Source: Blackwell Publishing Journal Backfiles 1879-2005

Topics: Medicine

Notes: Abstract : The behavioral effects of cocaine are enhanced following constitutive deletion of the serotonin1B receptor. The neural substrates mediating the enhanced response to cocaine are unknown. The present studies determined whether basal dopamine dynamics or cocaine-evoked dopamine levels are altered in projection areas of mesostriatal or mesoaccumbens dopamine neurons following serotonin1B receptor deletion. Male wild-type and serotonin1B knockout mice were implanted with microdialysis guide cannulas aimed at the dorsal striatum or nucleus accumbens. The zero net flux method of quantitative microdialysis was used to quantify basal extracellular dopamine concentrations (DAext) and the extraction fraction of dopamine (Ed), which provides an index of dopamine uptake. Conventional microdialysis techniques were used to quantify cocaine (0, 5.0, and 20.0 mg/kg)-evoked dopamine overflow. Basal DAext and Ed did not differ in striatum of wild-type and knockout mice. Similarly, cocaine-stimulated dopamine overflow did not differ between genotype. The basal Ed did not differ in the nucleus accumbens of wild-type and knockout mice. However, DAext was significantly elevated in the nucleus accumbens of knockout mice. Cocaine-evoked dopamine overflow (nM) was also enhanced in the nucleus accumbens of knockout mice.
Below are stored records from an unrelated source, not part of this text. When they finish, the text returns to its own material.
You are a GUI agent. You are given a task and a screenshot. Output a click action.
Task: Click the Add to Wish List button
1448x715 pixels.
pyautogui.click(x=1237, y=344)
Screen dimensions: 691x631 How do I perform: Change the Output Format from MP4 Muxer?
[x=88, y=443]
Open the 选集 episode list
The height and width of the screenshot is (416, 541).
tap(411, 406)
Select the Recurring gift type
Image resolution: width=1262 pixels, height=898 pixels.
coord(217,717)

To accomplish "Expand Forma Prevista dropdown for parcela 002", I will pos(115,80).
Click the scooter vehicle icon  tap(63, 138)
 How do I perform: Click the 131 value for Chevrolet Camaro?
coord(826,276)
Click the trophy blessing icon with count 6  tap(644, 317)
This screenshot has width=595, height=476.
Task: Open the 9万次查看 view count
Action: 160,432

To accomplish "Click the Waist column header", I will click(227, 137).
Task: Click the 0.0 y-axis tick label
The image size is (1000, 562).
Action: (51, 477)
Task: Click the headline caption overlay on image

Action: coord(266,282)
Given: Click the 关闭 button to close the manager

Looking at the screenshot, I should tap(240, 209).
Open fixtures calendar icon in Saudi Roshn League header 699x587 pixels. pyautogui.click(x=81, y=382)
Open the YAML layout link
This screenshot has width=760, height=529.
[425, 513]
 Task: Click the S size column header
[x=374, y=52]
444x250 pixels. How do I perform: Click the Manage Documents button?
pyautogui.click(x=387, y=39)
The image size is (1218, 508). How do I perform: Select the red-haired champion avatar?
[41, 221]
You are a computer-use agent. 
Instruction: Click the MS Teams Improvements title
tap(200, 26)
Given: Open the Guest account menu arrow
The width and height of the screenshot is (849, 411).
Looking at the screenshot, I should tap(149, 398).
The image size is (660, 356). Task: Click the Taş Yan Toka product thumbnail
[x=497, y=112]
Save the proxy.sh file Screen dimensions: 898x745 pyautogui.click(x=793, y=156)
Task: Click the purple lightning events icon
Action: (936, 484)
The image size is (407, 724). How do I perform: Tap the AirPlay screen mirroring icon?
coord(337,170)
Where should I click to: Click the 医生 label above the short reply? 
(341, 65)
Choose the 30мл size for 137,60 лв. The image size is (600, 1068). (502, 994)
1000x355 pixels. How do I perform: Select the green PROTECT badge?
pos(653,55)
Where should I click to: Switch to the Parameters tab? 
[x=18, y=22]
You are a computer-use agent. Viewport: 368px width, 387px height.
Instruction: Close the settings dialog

However, the cocaine-induced increase in dopamine levels, relative to basal values, did not differ between genotype. These data demonstrate that deletion of the serotonin1B receptor is associated with increases in basal DAext in the nucleus accumbens. This increase is not associated with an alteration in Ed, suggesting increased basal dopamine release in these animals. It is hypothesized that these alterations in presynaptic neuronal activity are a compensatory response to constitutive deletion of the serotonin1B receptor and may contribute to the enhanced behavioral effects of psychostimulants observed in knockout mice.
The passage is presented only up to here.